Santa Casa de Cuiabá passa a ser hospital estadual

03/05/2019 - 10:06 hs

Gazeta Digital- Thalyta Amaral


Apesar do uso do prédio, dos equipamentos e até do trabalho dos funcionários, a Santa Casa de Misericórdia de Cuiabá, não será mais a Santa Casa, nem mesmo no nome. Provisoriamente a Santa Casa passará a se chamar unidade hospitalar estadual de alta complexidade, mas, em breve, deve ter um novo nome. Na prática, a requisição administrativa implantada pelo Estado irá “alugar” o espaço e usar para um hospital regional.
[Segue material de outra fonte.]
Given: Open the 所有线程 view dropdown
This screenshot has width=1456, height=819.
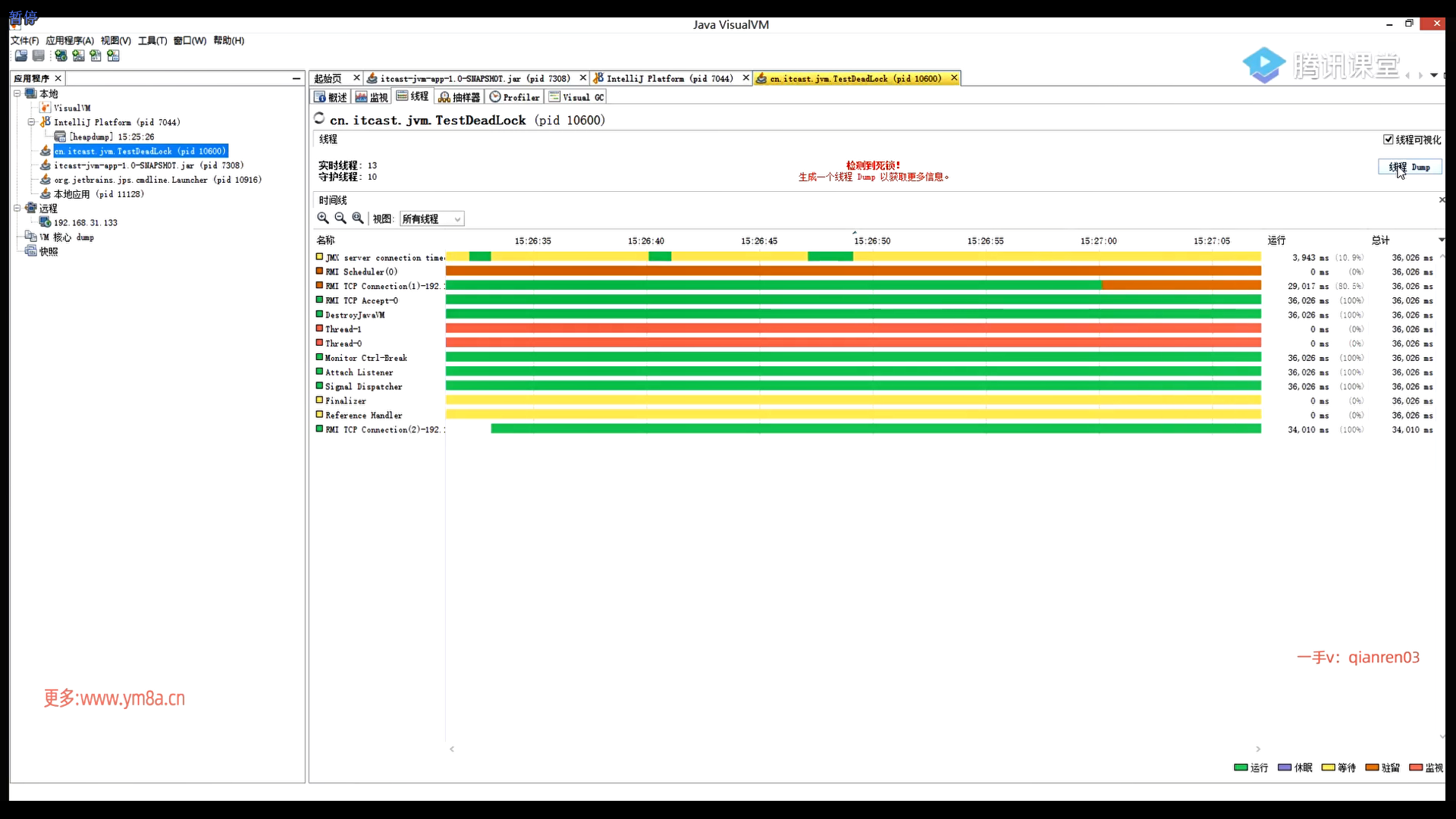Looking at the screenshot, I should (x=432, y=219).
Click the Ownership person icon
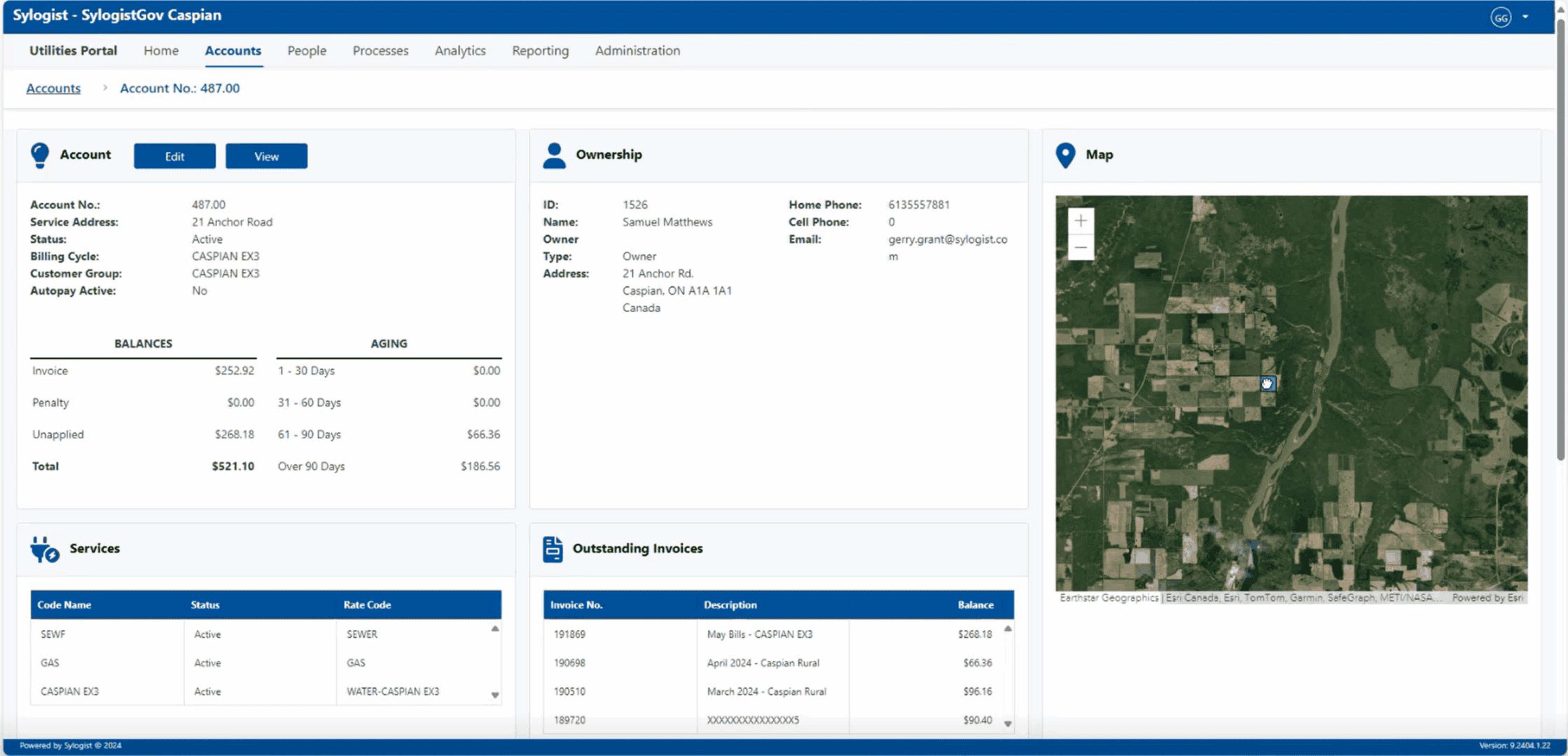The height and width of the screenshot is (756, 1568). [554, 155]
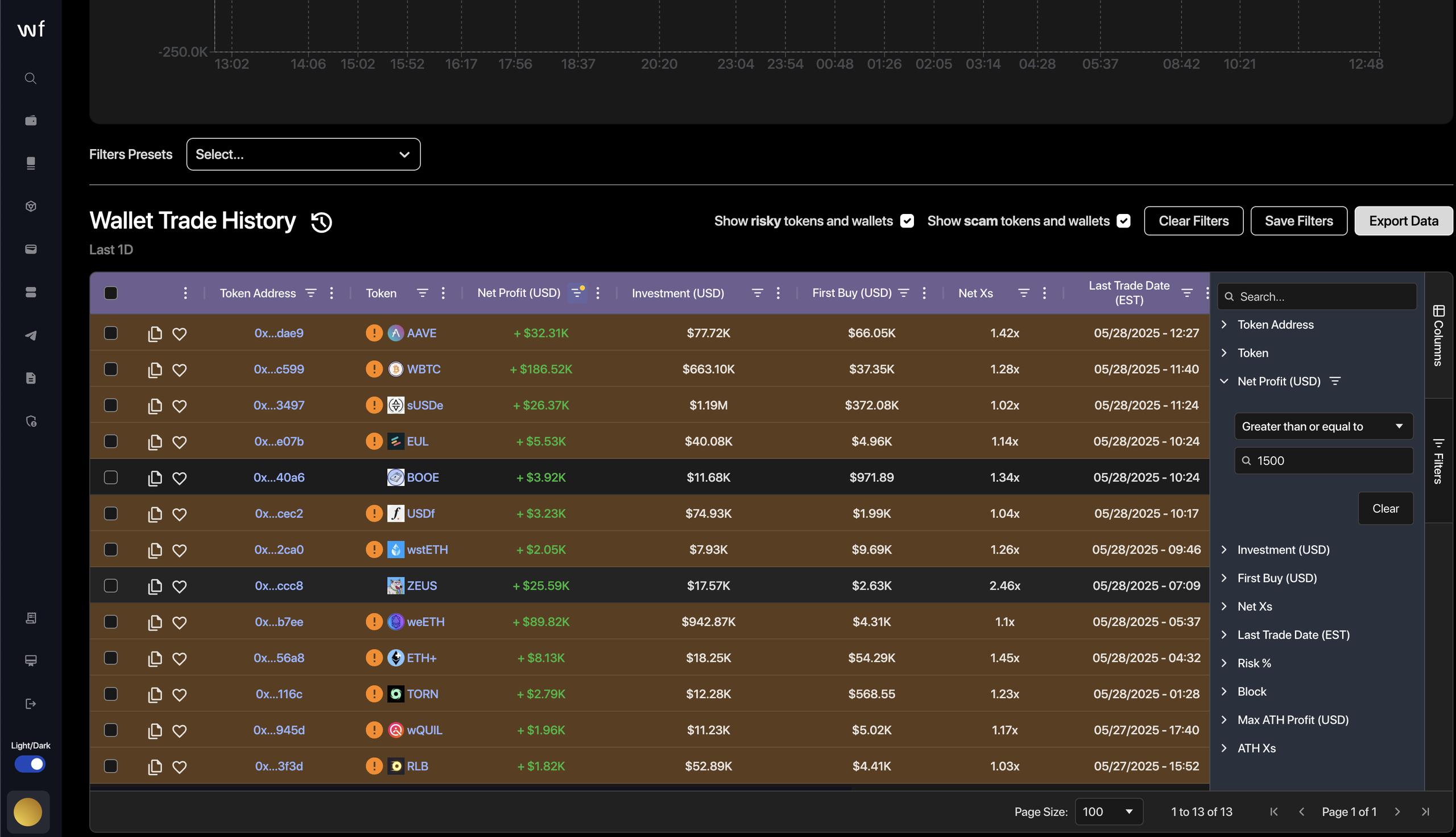Uncheck Show risky tokens and wallets
The image size is (1456, 837).
coord(907,221)
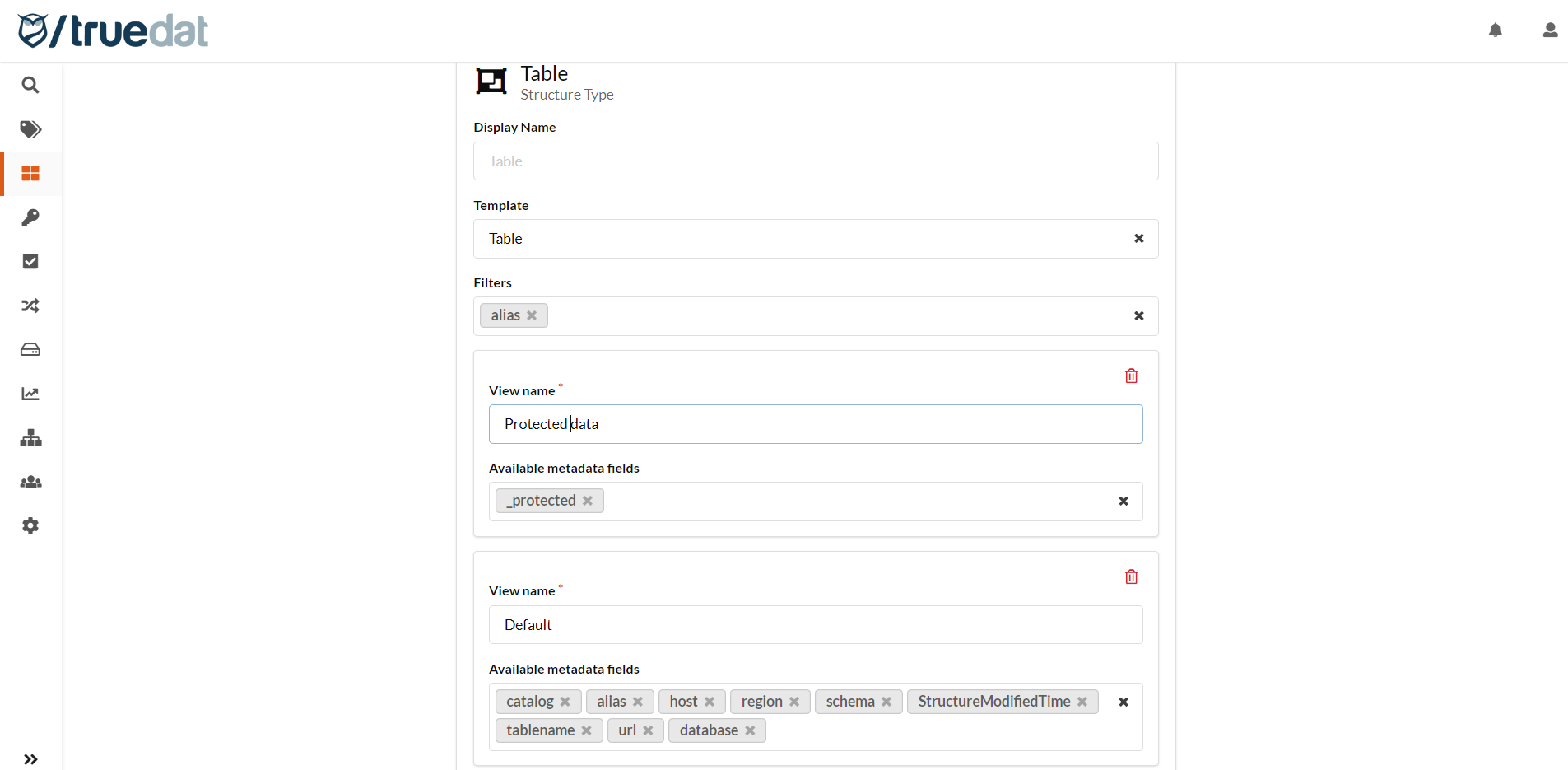1568x770 pixels.
Task: Select the user groups sidebar icon
Action: point(30,482)
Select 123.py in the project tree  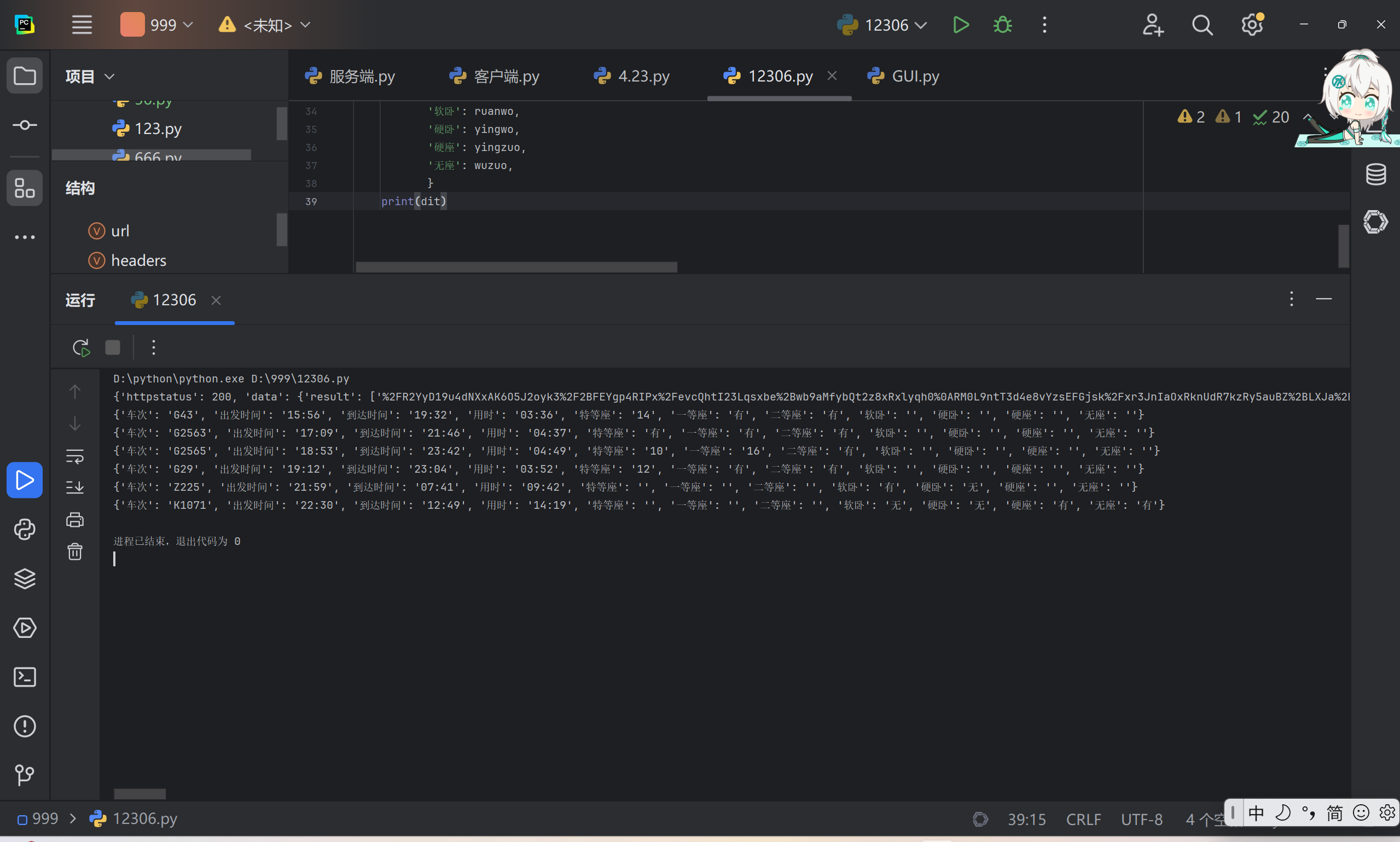click(x=157, y=129)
“É uma unidade hospitalar estadual, porque nós não estaremos operando com aquele CNPJ e um CNPJ é atrelado a um nome, então estamos chamando de unidade hospitalar estadual de alta complexidade”, afirmou o governador Mauro Mendes (DEM).

Fechada há mais de 50 dias, a Santa Casa não foi consultada sobre a decisão do Estado em assumir a administração e só recebeu a notificação após o comunicado do governador à imprensa sobre as medidas que serão tomadas.

“Apresentamos no Ministério da Saúde, que aprovou, aos atores, órgãos de controle, Assembleia, todos elogiaram, concordaram que pareceu não a única, mas a melhor alternativa. Em 10 dias, a Secretaria de Estado de Infraestrutura, que tem técnicos para isso, vai fazer esta avaliação e vai apresentar o valor [da indenização]”, explicou Mendes.

Essa indenização é o valor que será pago para a utilização do espaço. À Sociedade Beneficente Santa Casa de Misericórdia de Cuiabá caberá receber o recurso e administrar o pagamento da dívida, mas não existirá nenhuma relação com o trabalho que será feito a partir de agora pelo governo. Com essas mudanças, também não foi informado se as doações feitas para a Sociedade Beneficente, para auxiliar no custeio, serão recebidas pelo Estado.

Quem assume a gestão do hospital é o secretário de Estado de Saúde, Gilberto Figueiredo, que deve nomear a nova equipe. O método de estruturação da unidade será divulgado através de um decreto, que deve ser publicado em até 30 dias.

A posse do Estado, que foi oficializada pelo decreto 102/2019, não tem período definido e há a possibilidade de que dure anos, período em que a Sociedade Beneficente não poderá interferir nas decisões. “O que faremos daqui um ano, 2 anos, 3 anos, nós teremos longos tempos para poder implementar as ações, medidas e decidir isso depois”, enfatizou Mendes.